Sunday, December 05, 2010

I Remember MrsDarwin 6

Once again, it's my birthday! and that means it's time for everyone's favorite compilation of egregious falsehoods.
If you read this, if your eyes are passing over this right now, even if we don't speak often, please post a comment with a COMPLETELY MADE UP AND FICTIONAL MEMORY OF YOU AND ME.

It can be anything you want--good or bad--BUT IT HAS TO BE FAKE.

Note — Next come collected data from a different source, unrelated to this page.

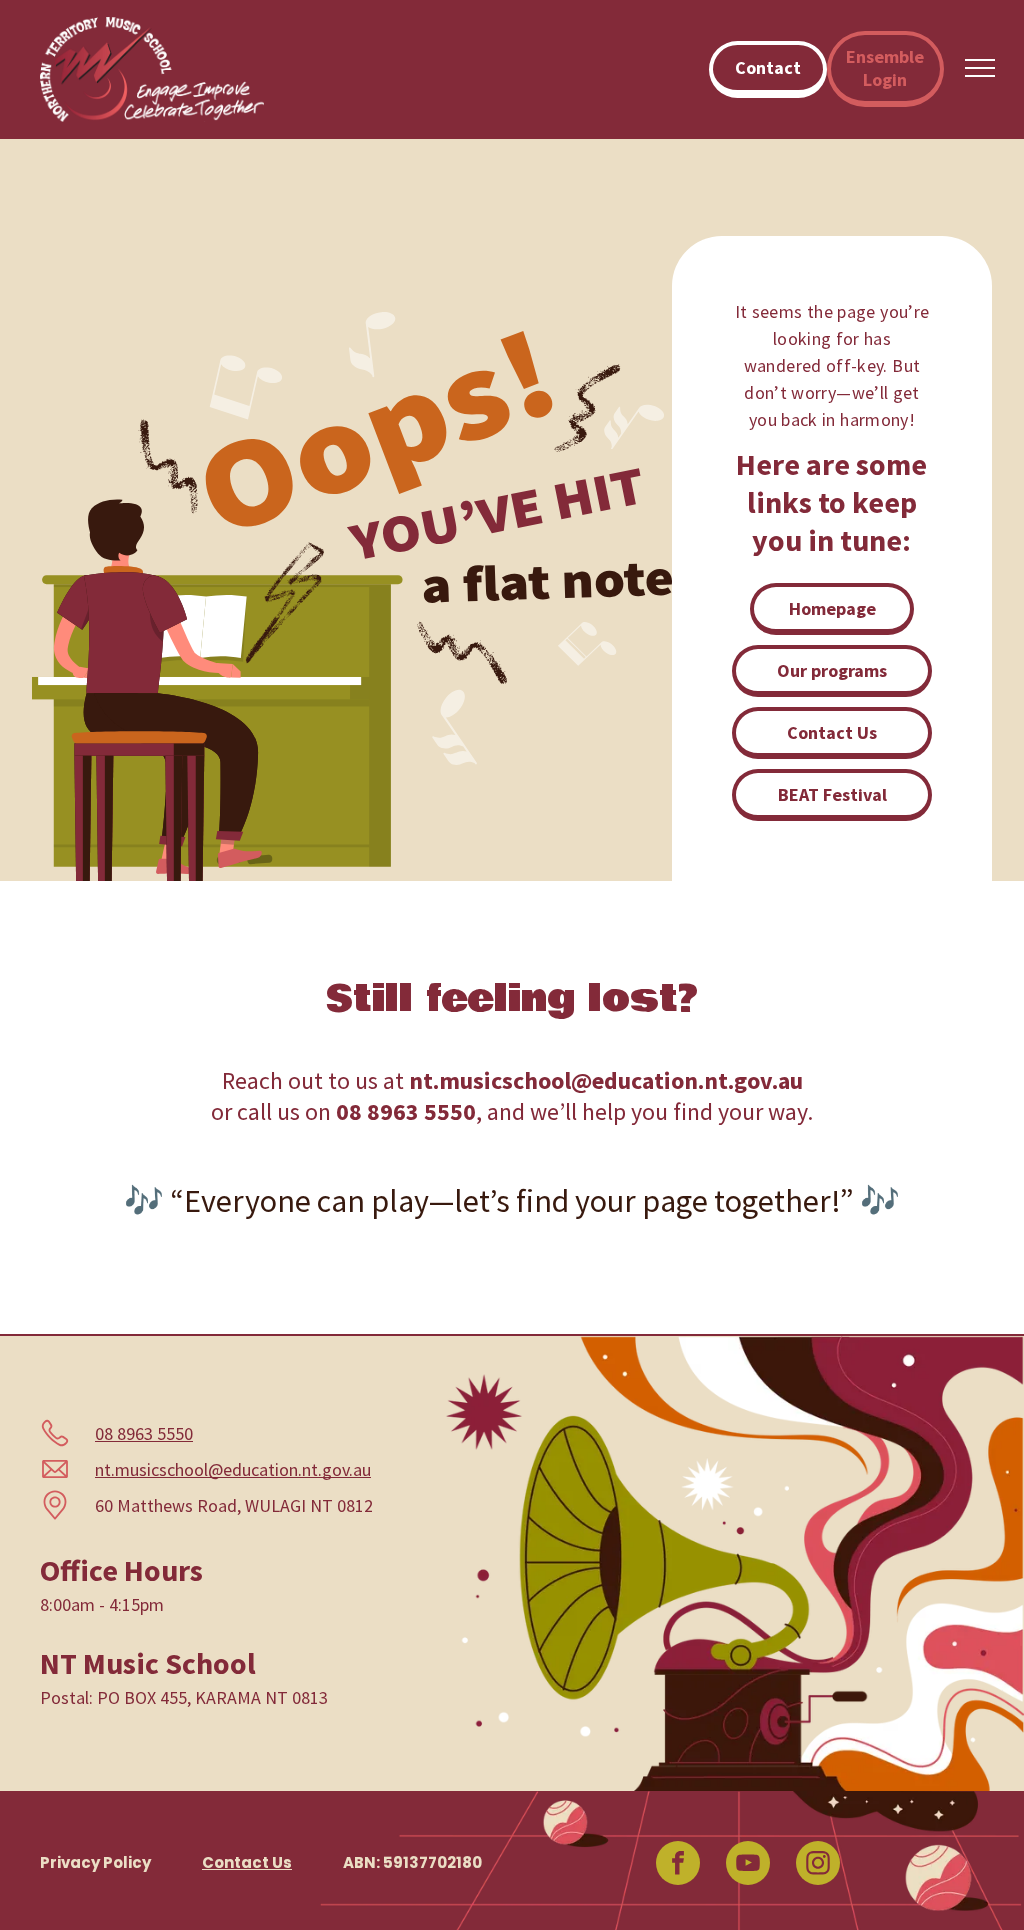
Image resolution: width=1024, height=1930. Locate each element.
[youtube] (748, 1865)
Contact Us (247, 1862)
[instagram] (818, 1865)
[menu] (980, 68)
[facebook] (678, 1865)
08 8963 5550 (144, 1433)
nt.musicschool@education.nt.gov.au (233, 1469)
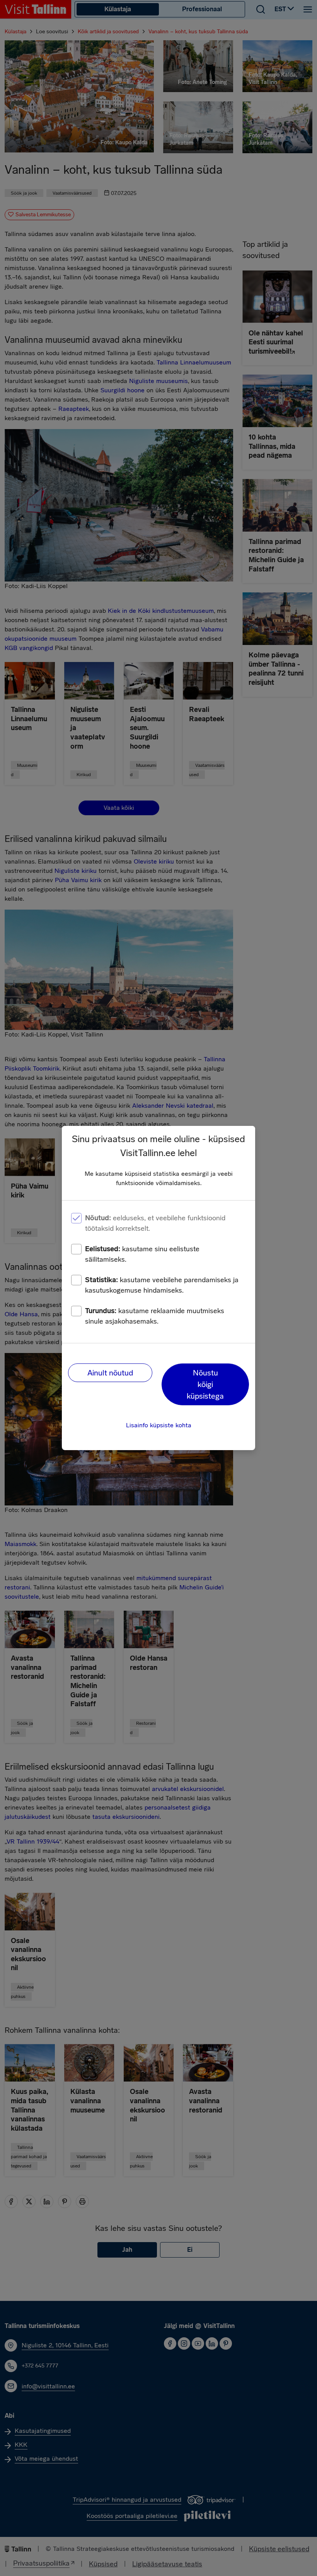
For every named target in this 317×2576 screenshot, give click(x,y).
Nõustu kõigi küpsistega (205, 1384)
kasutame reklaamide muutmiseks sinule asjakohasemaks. (154, 1316)
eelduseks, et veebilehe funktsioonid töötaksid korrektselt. (155, 1223)
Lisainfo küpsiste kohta (158, 1425)
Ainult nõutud (110, 1372)
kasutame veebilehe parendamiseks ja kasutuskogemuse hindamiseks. (162, 1285)
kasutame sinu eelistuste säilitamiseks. (142, 1254)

When you're finished, post this paragraph on your blog and be surprised (or mortified) about what people DON'T ACTUALLY remember about you.
Brush up on the mendacity from years past:
I Remember MrsDarwin 2009
I Remember MrsDarwin 2008
I Remember MrsDarwin 2007
I Remember MrsDarwin 2006
I Remember MrsDarwin 2005


lissla lissar said...

I remember drinking with Mrs. Darwin at the Sylvester Stallone Look-Alike Club in Des Moines. Everything was fine until she started her Rocky impression.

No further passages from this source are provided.